However, this little corner of England has not so much resonated with violence as with change. Under St Augustine England was re-conquered by Christianity through Kent when he landed here in 597, a peaceful invasion that led to the establishment of England’s two earliest cathedrals, Canterbury and Rochester. This is why to this Canterbury is the senior cathedral of England and its Archbishop chief prelate of the Anglican Church. As a separate Saxon kingdom, Kent was also the first part of Christendom to write its own laws in its own language, English. Kings and armies, fashions and new ideas have often travelled backwards or forwards through this part of England. But Kent and Sussex remain surprisingly unchanged. Kent's old English charm evident with its distinctive yet unique Oast houses scattering the countryside offering a glimpse of England's traditional days of brewing. Yet not too far away you will see glimpses of the future - the local wineries starting to receive international recognition due to its favourable climate for the production of sparkling wine. Squashed between London and continental Europe, and with notable exceptions like Brighton, these two countries can sometimes fell like backwaters. But for richness of scenery and sheer density of interest they are unsurpassed anywhere in England.

Be sure to climb to the top of Rochester Castle Keep and enjoy the same fabulous view that Mr Pickwick enjoyed in Charles Dickens’s Pickwick Papers. And down on Brighton pier, ask for an ‘open portion’ of cod & chips, find a bench and people-watch while you munch.

- **LISTED ENTRIES**

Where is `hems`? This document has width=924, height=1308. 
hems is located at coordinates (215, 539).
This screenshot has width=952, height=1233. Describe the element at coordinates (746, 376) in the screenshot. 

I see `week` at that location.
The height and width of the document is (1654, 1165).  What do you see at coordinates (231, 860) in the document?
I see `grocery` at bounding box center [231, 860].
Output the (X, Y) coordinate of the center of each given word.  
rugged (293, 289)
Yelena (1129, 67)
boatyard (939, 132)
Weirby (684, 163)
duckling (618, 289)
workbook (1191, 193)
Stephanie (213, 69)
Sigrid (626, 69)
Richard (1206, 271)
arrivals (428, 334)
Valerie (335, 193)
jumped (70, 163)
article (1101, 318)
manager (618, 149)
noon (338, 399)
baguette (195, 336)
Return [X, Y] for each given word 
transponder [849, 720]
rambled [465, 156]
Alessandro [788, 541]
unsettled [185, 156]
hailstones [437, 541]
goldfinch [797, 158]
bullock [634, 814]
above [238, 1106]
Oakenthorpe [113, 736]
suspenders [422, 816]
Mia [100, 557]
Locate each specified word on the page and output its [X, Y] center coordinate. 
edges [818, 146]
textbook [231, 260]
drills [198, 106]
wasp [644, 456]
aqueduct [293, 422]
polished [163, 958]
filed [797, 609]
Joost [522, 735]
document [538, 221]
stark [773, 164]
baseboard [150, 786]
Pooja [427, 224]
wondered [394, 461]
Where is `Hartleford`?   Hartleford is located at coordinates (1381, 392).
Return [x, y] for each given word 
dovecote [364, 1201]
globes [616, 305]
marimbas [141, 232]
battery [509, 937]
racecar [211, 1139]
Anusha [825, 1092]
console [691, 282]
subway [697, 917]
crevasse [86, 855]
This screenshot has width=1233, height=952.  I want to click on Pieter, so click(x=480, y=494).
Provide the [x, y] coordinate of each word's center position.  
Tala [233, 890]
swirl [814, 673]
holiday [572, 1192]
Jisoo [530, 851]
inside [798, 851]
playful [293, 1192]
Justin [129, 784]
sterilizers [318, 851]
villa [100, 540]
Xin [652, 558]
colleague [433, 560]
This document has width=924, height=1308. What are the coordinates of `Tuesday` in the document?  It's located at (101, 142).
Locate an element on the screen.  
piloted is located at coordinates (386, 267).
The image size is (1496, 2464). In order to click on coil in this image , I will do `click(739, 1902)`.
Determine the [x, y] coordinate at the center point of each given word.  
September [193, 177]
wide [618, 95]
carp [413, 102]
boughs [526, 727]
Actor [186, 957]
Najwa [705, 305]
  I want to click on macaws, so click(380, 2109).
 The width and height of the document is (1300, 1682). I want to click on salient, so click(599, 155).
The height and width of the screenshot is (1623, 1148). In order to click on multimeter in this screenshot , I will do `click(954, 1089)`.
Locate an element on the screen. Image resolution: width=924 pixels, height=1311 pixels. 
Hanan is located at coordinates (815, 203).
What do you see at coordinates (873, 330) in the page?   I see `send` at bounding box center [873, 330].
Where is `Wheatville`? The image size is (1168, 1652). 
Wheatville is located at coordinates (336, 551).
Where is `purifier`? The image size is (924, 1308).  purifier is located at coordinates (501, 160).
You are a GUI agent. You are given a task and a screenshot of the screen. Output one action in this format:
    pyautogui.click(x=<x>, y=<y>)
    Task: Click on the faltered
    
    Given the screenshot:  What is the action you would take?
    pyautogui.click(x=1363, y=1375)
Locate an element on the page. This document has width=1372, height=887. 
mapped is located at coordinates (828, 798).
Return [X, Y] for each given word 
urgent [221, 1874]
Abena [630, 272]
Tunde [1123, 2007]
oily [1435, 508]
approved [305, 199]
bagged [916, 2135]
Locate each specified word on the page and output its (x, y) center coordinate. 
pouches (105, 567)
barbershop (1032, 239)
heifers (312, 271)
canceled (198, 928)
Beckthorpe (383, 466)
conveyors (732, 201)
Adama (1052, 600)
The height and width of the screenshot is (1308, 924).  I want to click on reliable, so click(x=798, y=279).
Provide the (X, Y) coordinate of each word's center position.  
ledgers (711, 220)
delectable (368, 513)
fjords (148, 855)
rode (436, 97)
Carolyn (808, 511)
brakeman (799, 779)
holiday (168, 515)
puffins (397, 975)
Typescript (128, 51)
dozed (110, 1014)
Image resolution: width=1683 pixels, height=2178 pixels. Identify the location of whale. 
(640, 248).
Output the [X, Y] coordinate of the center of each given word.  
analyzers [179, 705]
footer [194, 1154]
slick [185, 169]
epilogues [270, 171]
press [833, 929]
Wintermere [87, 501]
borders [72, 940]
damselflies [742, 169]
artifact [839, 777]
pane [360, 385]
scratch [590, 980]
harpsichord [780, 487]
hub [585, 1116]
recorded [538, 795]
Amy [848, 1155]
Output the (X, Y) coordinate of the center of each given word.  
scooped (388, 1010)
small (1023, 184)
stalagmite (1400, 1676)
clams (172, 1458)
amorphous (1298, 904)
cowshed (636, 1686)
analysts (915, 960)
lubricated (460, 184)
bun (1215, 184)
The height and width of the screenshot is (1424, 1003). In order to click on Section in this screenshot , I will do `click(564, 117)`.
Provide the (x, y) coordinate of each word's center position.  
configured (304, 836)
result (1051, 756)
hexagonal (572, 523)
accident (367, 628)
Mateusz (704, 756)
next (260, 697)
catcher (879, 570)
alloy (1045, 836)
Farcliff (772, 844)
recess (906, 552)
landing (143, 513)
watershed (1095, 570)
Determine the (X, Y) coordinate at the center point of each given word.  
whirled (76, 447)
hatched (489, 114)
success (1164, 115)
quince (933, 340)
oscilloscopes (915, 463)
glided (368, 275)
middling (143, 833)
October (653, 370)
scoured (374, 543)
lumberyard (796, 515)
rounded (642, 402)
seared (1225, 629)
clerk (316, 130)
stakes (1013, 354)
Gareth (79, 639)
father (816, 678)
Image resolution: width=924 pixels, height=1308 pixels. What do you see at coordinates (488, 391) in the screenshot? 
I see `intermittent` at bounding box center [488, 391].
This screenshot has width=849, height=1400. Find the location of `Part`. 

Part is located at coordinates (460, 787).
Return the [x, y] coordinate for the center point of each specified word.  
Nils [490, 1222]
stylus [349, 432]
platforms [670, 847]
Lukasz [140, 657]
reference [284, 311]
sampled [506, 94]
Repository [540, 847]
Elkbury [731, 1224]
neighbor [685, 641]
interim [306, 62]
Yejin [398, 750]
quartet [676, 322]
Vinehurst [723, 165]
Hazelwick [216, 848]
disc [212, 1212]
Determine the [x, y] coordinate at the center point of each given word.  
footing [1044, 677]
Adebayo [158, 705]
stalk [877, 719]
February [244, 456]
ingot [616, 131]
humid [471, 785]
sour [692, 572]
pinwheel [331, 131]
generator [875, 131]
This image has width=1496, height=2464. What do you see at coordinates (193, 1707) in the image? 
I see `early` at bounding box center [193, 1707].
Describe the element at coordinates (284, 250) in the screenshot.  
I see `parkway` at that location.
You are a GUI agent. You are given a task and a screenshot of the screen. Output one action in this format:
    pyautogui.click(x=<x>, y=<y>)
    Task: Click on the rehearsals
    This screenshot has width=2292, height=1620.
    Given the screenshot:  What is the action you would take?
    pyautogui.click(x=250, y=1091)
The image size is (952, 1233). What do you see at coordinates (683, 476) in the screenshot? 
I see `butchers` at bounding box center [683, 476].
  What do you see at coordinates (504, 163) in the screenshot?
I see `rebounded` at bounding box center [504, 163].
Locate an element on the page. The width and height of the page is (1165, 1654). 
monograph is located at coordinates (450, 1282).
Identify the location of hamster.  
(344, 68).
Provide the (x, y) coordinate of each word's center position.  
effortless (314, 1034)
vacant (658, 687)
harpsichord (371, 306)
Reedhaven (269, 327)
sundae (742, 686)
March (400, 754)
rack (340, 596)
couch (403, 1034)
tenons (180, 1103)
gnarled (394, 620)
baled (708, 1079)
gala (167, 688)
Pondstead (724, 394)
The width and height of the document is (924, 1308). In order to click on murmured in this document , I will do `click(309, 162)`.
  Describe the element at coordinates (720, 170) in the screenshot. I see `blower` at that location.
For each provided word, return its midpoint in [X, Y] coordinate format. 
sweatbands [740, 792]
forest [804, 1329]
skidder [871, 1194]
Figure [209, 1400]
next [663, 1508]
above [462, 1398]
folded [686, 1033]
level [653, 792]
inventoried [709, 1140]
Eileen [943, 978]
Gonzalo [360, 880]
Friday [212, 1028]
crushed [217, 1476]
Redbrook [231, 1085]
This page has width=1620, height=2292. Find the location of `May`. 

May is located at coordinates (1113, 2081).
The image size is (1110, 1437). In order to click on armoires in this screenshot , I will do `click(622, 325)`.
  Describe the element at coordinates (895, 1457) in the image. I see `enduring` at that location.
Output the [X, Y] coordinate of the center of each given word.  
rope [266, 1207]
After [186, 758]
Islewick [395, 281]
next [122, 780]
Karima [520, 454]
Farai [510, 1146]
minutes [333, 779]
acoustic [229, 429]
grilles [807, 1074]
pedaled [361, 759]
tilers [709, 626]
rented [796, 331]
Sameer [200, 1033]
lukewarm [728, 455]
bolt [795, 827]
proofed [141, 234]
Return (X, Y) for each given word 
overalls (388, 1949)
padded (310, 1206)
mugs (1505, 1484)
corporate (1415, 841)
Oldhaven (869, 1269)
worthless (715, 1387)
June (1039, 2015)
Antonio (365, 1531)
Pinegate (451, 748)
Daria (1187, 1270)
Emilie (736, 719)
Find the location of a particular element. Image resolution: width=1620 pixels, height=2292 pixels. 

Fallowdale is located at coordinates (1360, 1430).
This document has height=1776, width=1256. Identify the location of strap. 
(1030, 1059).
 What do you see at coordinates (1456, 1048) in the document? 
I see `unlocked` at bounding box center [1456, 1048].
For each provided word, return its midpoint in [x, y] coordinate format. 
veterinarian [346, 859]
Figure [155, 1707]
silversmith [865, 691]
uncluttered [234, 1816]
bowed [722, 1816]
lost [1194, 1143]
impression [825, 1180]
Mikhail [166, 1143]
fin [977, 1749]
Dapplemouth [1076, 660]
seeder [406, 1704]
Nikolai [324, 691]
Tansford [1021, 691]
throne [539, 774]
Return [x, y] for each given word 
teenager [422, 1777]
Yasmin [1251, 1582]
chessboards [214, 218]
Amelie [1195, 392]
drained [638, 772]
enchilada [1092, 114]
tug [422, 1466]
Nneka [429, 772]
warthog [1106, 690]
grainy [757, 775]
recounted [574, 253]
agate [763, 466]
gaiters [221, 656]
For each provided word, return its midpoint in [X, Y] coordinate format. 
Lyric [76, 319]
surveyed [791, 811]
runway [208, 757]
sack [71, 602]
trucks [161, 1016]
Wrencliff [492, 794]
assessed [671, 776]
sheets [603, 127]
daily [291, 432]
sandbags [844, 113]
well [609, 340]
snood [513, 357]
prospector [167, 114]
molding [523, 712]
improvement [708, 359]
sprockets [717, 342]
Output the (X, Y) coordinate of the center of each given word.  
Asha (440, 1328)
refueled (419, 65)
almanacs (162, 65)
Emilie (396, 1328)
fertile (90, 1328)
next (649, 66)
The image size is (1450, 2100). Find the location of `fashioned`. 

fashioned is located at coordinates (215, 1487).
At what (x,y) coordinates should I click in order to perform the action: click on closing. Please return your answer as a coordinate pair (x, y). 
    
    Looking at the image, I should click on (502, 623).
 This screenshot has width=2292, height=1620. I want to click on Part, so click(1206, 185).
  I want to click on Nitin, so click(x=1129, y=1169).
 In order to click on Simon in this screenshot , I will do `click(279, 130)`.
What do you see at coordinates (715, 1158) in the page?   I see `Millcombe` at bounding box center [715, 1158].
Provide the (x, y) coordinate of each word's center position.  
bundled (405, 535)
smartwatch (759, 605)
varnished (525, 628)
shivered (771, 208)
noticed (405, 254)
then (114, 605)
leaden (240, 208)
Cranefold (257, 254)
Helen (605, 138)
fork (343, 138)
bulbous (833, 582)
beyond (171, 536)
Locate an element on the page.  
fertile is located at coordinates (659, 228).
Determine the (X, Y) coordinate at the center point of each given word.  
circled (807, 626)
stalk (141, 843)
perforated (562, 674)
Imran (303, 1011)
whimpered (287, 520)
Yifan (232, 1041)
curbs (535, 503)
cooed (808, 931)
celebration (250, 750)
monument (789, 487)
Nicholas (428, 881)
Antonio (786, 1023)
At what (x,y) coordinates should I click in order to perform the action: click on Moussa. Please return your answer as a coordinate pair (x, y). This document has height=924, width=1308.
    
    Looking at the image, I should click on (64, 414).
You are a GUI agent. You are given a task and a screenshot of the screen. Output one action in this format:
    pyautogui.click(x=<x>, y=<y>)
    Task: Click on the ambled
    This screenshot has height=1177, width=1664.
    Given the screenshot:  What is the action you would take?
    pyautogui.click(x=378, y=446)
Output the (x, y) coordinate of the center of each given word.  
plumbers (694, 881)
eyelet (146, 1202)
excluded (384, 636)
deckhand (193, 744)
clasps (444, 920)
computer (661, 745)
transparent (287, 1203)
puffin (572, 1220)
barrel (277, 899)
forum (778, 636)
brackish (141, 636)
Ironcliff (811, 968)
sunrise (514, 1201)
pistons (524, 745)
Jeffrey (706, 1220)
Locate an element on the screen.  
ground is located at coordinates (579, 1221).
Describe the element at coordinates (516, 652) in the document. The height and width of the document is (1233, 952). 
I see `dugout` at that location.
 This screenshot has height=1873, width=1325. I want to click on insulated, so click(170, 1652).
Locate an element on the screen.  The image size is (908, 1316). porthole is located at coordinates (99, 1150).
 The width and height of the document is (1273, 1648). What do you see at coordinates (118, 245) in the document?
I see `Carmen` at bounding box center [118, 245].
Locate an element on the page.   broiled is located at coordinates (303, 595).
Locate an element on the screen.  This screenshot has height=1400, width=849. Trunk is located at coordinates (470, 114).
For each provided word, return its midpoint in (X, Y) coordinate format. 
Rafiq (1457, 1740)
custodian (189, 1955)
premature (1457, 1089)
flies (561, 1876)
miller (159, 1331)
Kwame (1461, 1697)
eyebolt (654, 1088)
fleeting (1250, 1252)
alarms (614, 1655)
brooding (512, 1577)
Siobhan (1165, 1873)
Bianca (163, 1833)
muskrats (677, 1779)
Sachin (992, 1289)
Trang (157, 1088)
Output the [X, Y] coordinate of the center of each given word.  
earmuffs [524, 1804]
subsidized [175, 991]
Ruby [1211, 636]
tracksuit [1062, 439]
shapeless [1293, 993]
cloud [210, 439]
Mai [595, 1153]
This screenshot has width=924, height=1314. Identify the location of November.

- **GIVEN REQUEST**
From the passage on Kent and Sussex, pull out word for word the stretch from "Be sure to climb" through "while you munch.".

- **SOLUTION**
Be sure to climb to the top of Rochester Castle Keep and enjoy the same fabulous view that Mr Pickwick enjoyed in Charles Dickens’s Pickwick Papers. And down on Brighton pier, ask for an ‘open portion’ of cod & chips, find a bench and people-watch while you munch.